WORK REQUIRED:
Rewrite the text lines of the material below as a numbered list, skipping blank lines and leaving out the pictures.

INFORMATION GIVEN:
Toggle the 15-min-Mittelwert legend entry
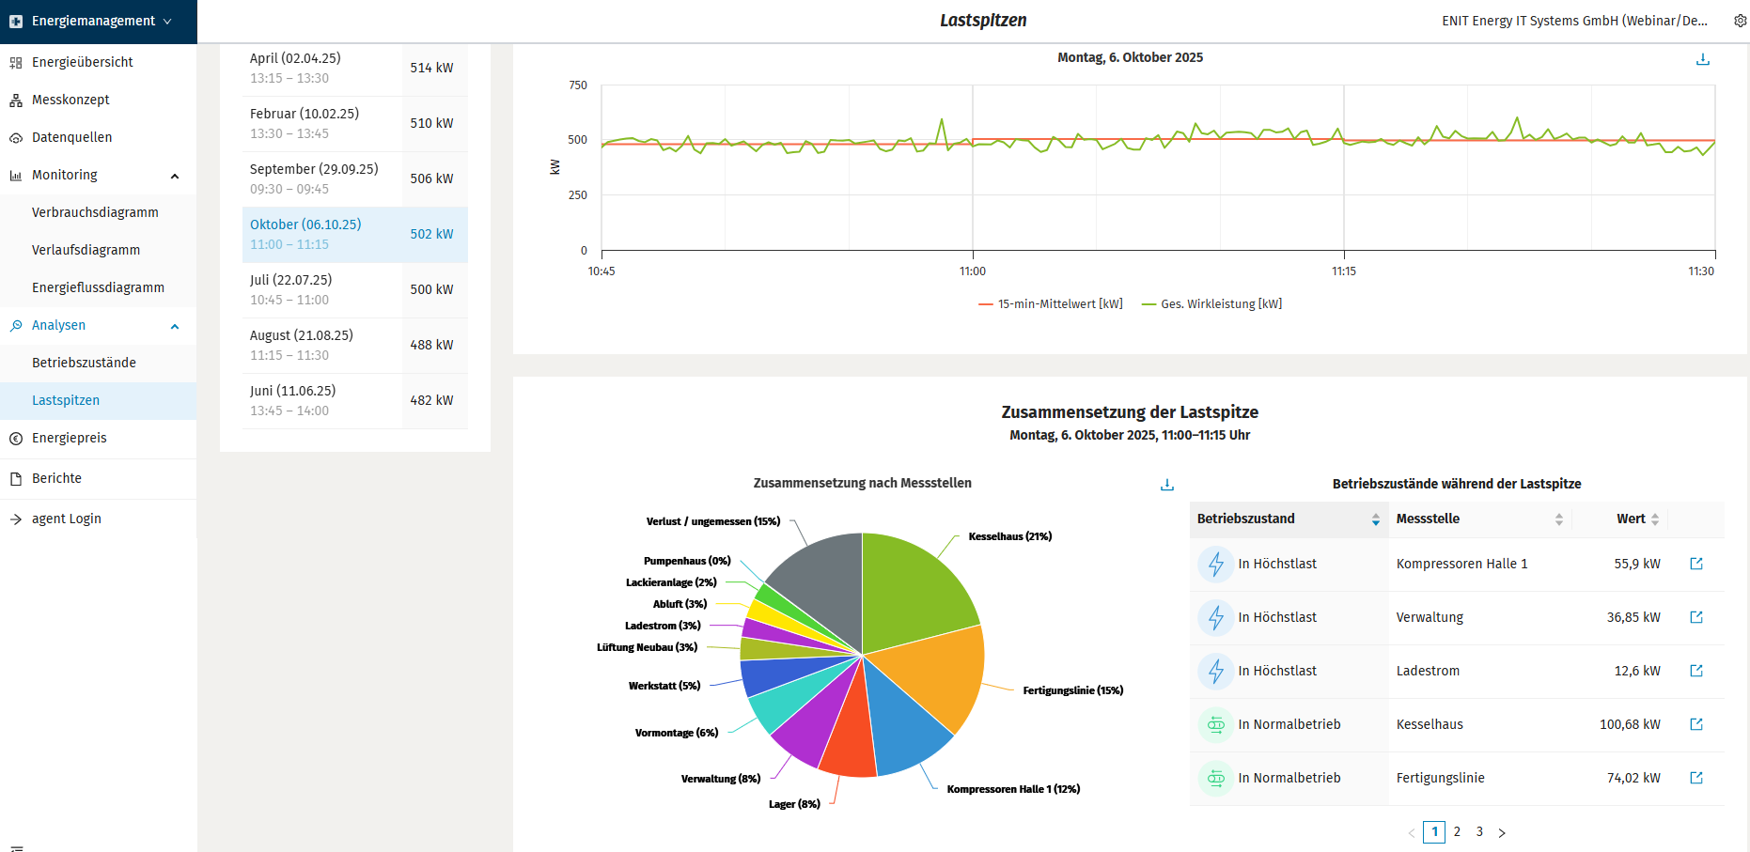 click(x=1050, y=303)
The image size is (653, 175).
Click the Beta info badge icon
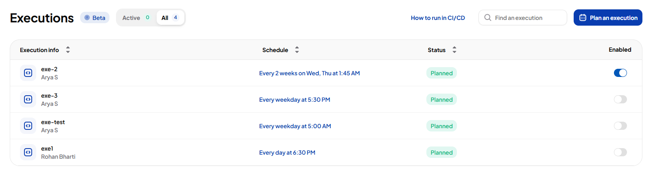[87, 18]
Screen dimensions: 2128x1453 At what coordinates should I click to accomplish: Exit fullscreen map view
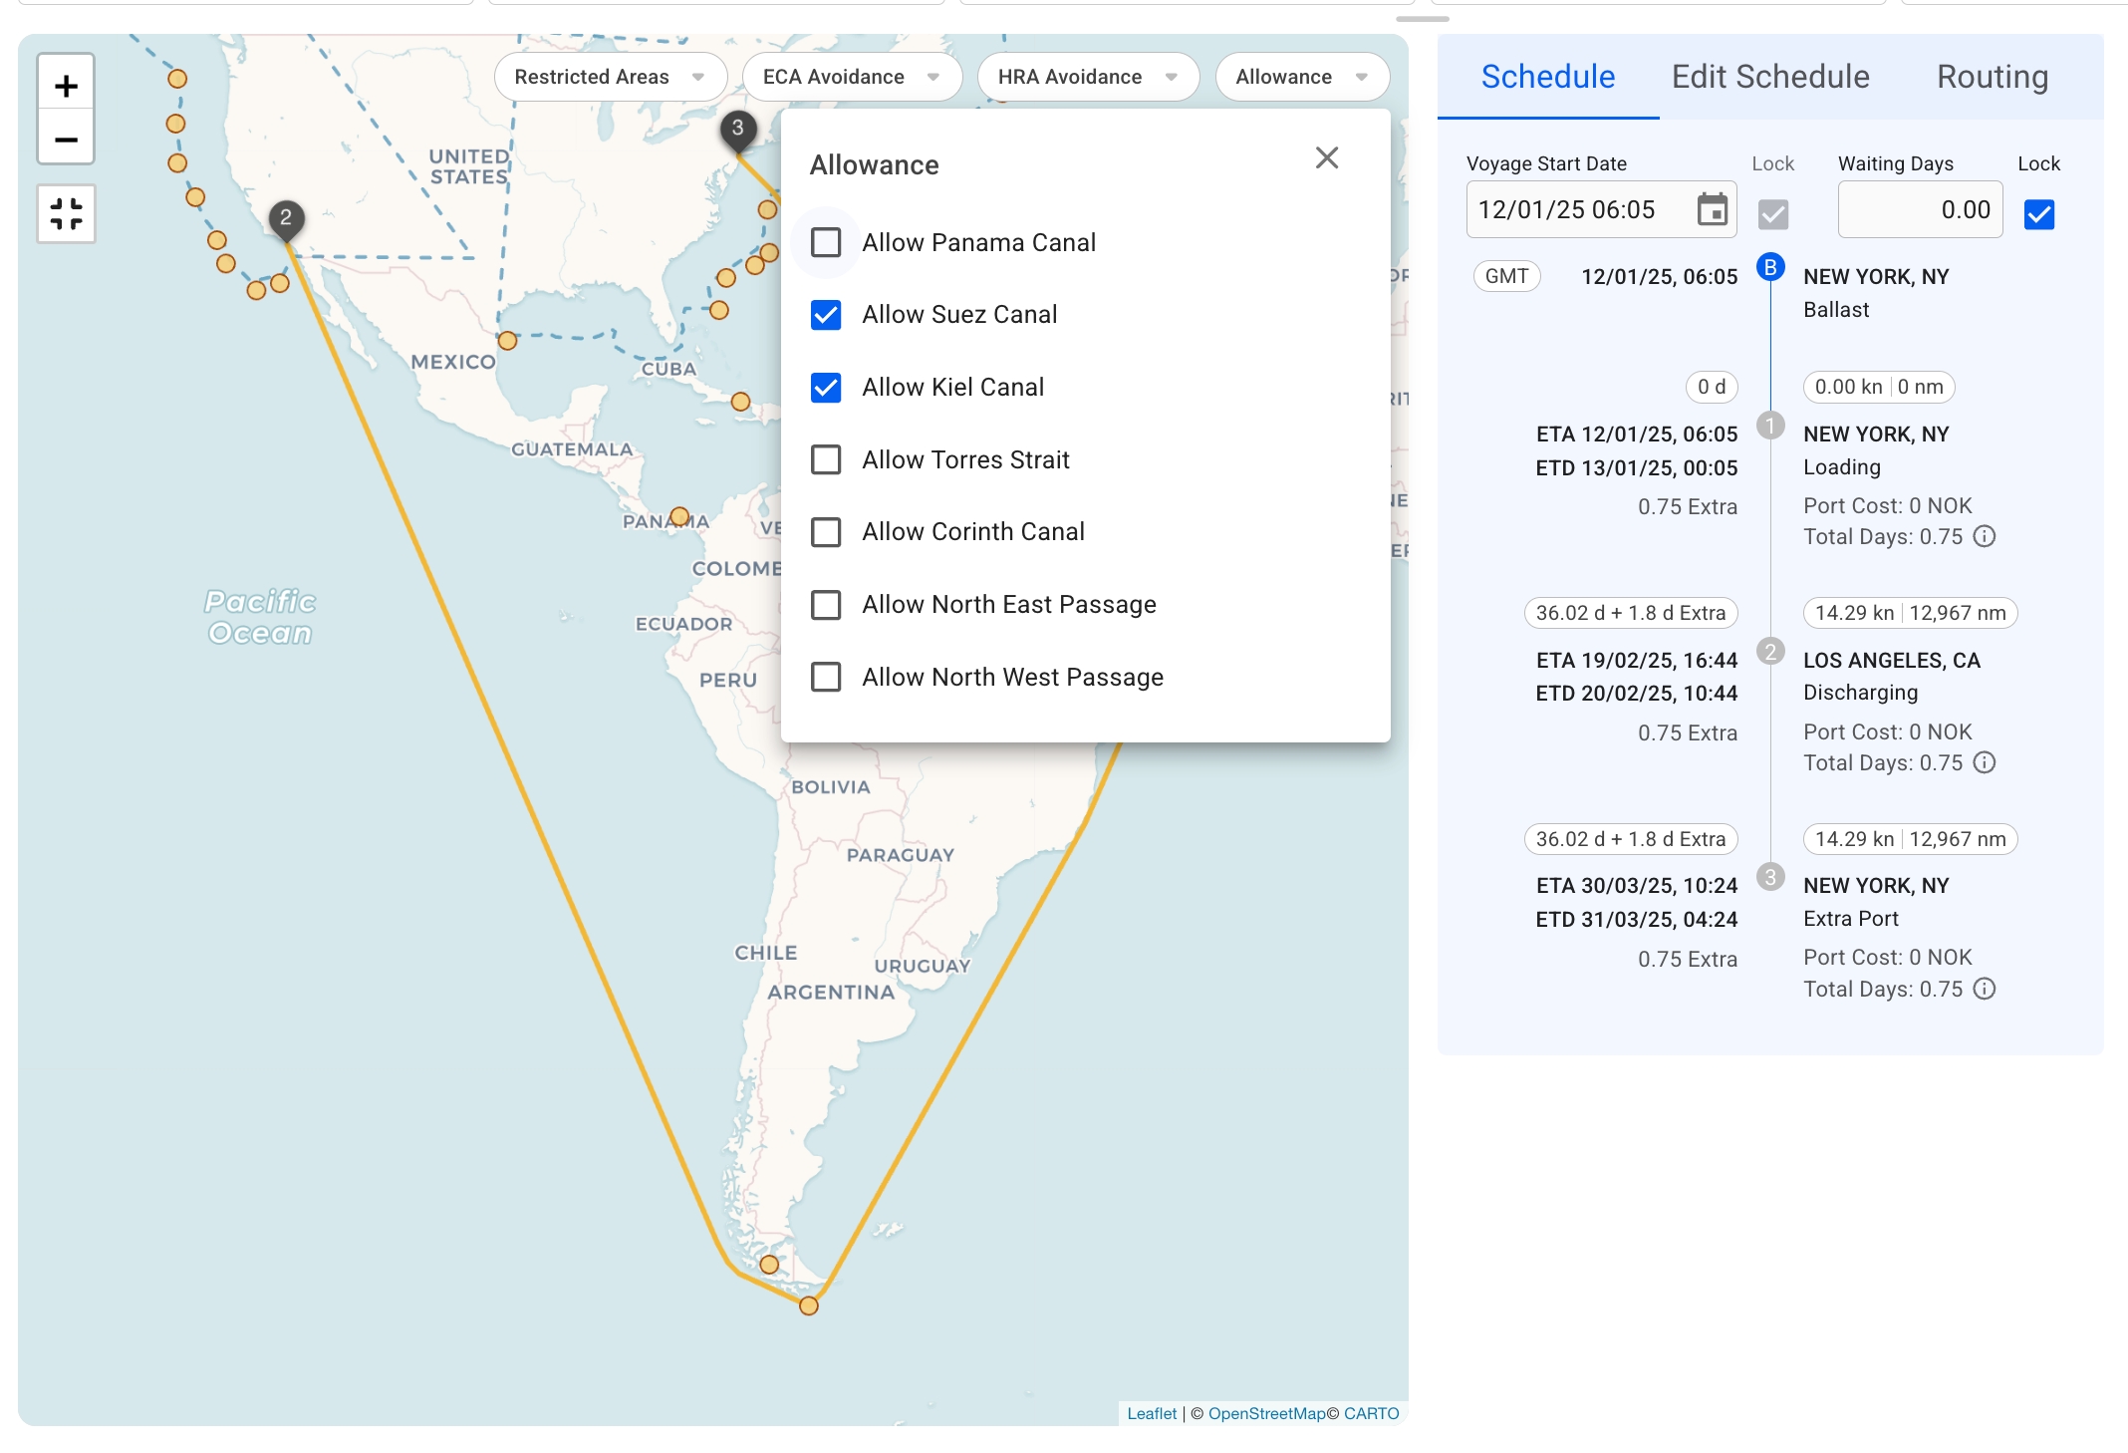click(x=66, y=213)
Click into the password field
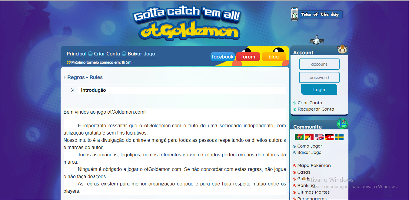Image resolution: width=409 pixels, height=200 pixels. 319,78
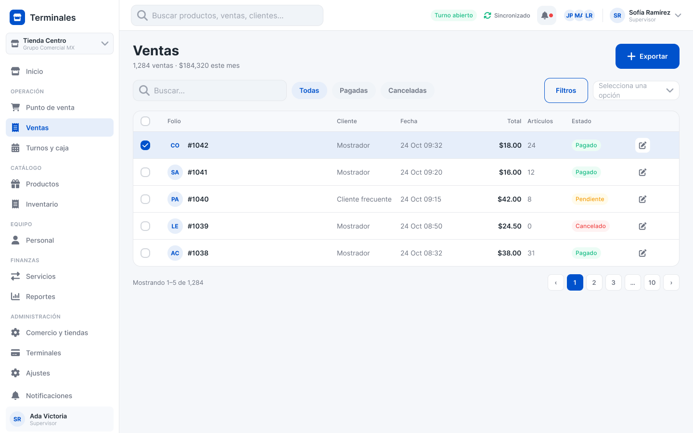
Task: Go to Reportes chart icon in sidebar
Action: tap(15, 296)
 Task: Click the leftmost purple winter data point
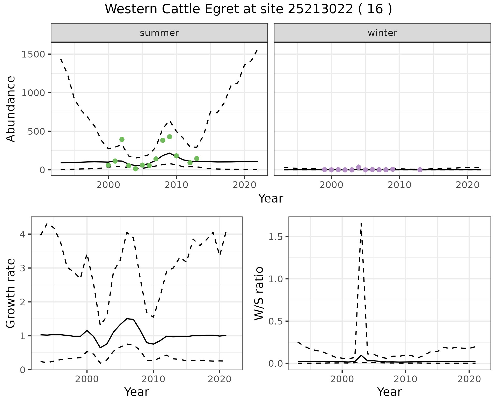(324, 170)
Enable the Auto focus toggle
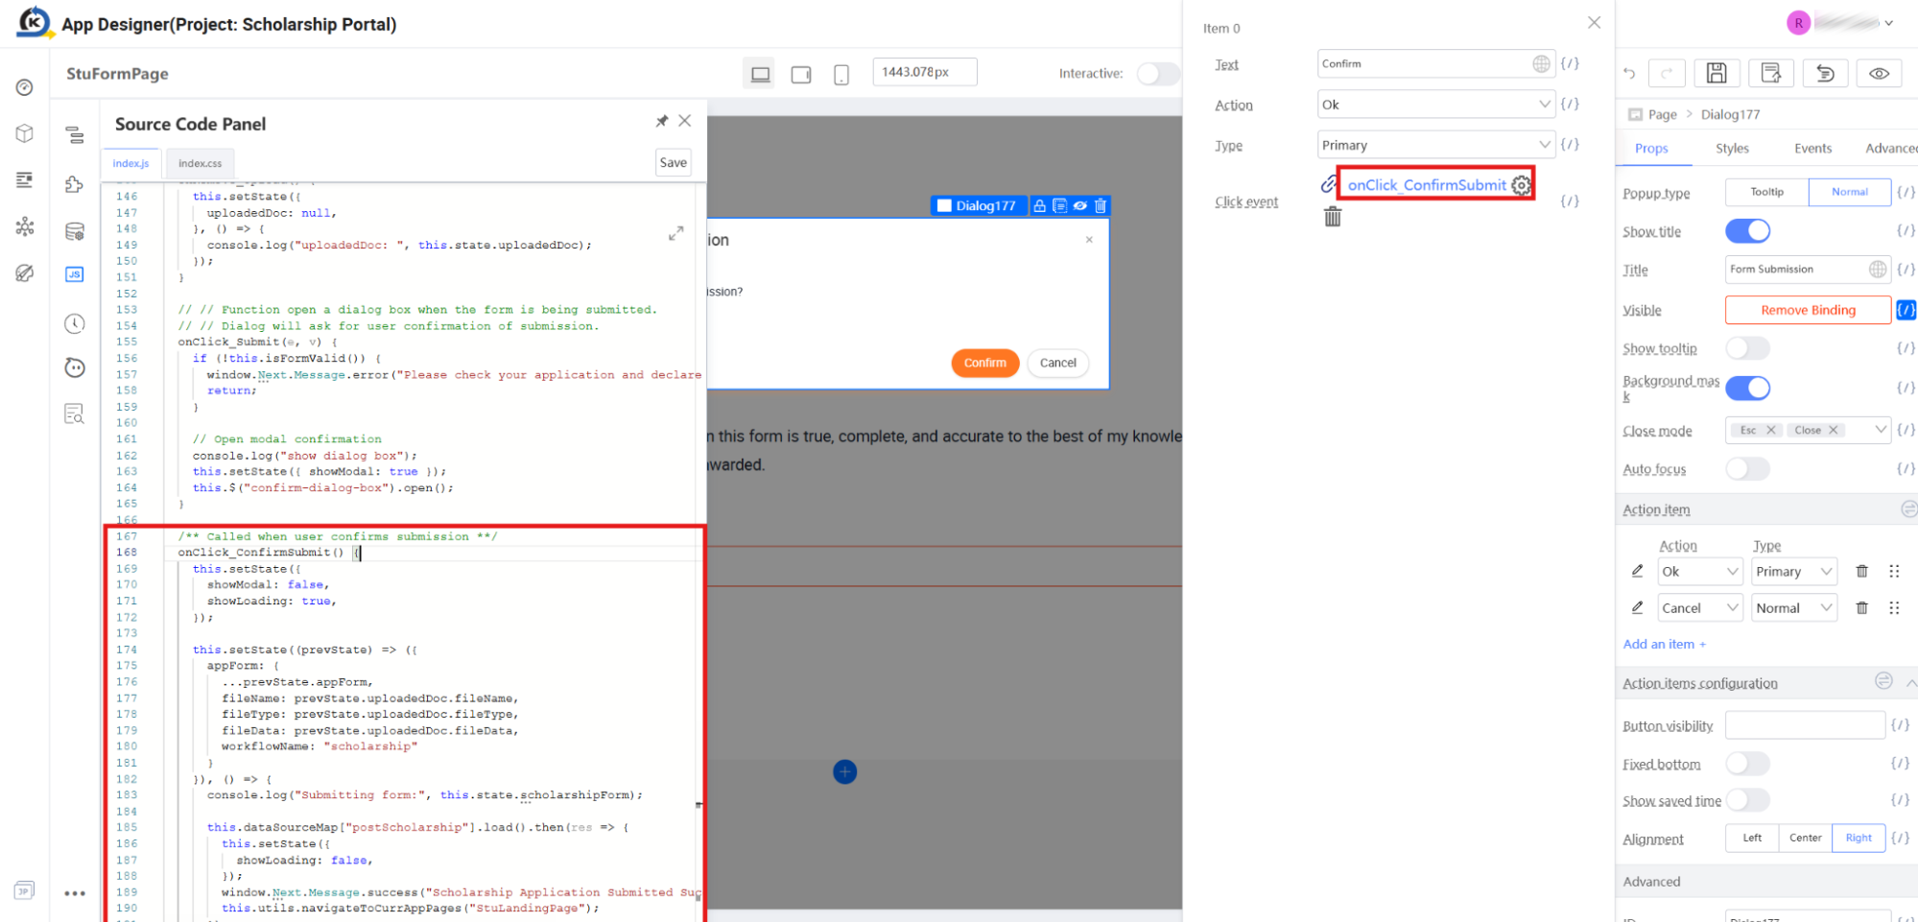1918x922 pixels. click(1747, 469)
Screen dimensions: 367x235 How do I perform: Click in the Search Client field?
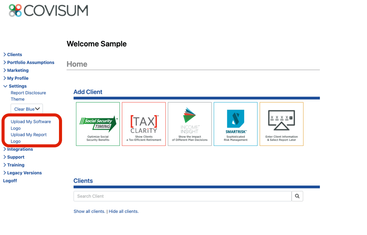[x=182, y=196]
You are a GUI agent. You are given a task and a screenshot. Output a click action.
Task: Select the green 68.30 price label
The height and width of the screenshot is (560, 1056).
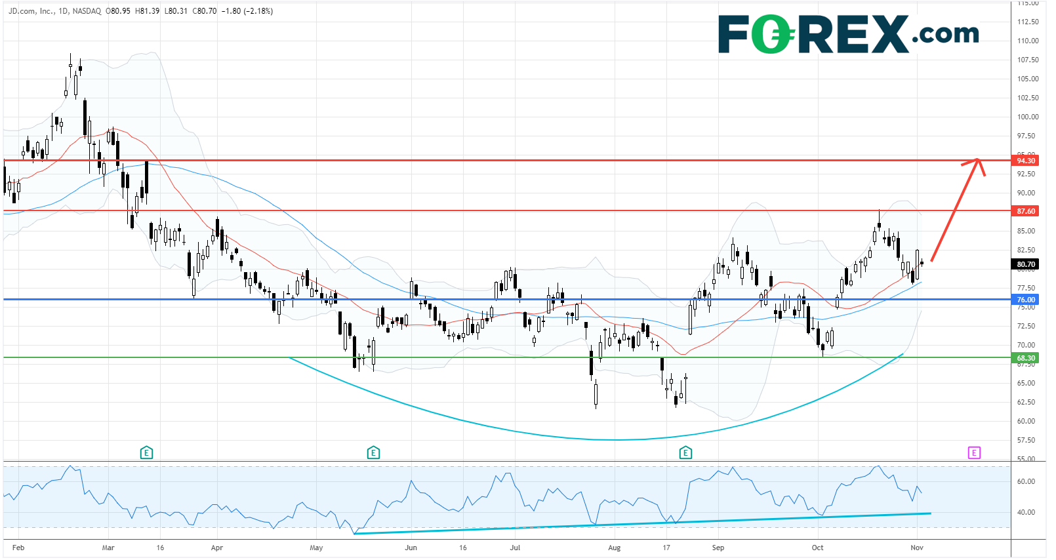pos(1026,358)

THE OUTPUT:
1. Toggle the 15-min-Mittelwert legend entry
2.  click(x=1050, y=303)
3. The image size is (653, 175).
4. Click the Beta info badge icon
5. [87, 18]
6. Screen dimensions: 2128x1453 At what coordinates should I click to accomplish: Exit fullscreen map view
7. click(x=66, y=213)
8. Click into the password field
9. Image resolution: width=409 pixels, height=200 pixels. 319,78
10. Task: Go to Reportes chart icon in sidebar
11. Action: tap(15, 296)
12.  Task: Click the leftmost purple winter data point
13. (324, 170)
14. Enable the Auto focus toggle
15. 1918x922 pixels. click(1747, 469)
16. Screen dimensions: 367x235 How do I perform: Click in the Search Client field?
17. [x=182, y=196]
18. You are a GUI agent. You are given a task and a screenshot. Output a click action.
19. Task: Select the green 68.30 price label
20. The height and width of the screenshot is (560, 1056).
21. pos(1026,358)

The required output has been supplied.